Return the lines of the data below in which the string "Nejvíce" occurs.

--- Dataset records ---

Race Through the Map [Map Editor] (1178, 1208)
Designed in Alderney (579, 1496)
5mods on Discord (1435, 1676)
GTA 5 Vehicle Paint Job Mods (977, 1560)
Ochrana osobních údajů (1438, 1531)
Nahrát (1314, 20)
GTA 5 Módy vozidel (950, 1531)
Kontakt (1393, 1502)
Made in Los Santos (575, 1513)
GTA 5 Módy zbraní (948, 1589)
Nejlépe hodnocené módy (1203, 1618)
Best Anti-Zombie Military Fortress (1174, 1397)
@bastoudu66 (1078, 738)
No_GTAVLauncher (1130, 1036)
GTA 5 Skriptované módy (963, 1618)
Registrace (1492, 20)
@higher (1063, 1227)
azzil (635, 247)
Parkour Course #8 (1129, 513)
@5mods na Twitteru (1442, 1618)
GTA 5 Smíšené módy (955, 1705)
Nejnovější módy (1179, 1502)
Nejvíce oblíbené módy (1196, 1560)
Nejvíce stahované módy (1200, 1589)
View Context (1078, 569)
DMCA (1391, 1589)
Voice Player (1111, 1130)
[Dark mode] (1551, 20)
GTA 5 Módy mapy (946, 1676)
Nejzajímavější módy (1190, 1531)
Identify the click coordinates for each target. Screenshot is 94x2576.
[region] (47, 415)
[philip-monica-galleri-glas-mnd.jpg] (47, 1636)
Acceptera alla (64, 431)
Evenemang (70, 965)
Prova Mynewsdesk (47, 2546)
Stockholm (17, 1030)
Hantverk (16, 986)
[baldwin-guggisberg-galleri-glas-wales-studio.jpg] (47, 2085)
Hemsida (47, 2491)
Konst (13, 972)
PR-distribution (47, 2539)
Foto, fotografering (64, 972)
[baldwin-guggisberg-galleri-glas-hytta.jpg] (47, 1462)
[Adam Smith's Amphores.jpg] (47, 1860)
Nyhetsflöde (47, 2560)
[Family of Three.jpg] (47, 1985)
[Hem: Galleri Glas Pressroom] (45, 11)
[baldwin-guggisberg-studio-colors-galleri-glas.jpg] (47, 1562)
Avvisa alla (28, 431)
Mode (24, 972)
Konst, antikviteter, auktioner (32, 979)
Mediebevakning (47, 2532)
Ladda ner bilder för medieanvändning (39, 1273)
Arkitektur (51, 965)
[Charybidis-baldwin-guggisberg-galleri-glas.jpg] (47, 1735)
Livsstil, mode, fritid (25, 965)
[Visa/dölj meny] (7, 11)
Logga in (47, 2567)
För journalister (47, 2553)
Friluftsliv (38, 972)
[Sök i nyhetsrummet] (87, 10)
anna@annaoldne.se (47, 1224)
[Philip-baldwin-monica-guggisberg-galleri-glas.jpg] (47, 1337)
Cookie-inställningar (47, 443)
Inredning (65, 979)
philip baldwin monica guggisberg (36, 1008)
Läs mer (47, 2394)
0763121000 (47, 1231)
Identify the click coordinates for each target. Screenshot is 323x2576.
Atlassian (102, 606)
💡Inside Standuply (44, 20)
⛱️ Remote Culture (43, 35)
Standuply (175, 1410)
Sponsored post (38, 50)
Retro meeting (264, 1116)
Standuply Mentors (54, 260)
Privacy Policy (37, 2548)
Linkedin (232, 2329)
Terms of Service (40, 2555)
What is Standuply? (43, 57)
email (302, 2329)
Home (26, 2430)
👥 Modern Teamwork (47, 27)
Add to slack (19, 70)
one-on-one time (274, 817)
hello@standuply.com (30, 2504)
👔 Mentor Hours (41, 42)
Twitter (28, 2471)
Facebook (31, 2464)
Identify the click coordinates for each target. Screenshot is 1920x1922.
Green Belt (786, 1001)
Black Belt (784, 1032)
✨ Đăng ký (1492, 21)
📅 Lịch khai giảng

---

### Answer to this exercise
Nejvíce oblíbené módy (1196, 1560)
Nejvíce stahované módy (1200, 1589)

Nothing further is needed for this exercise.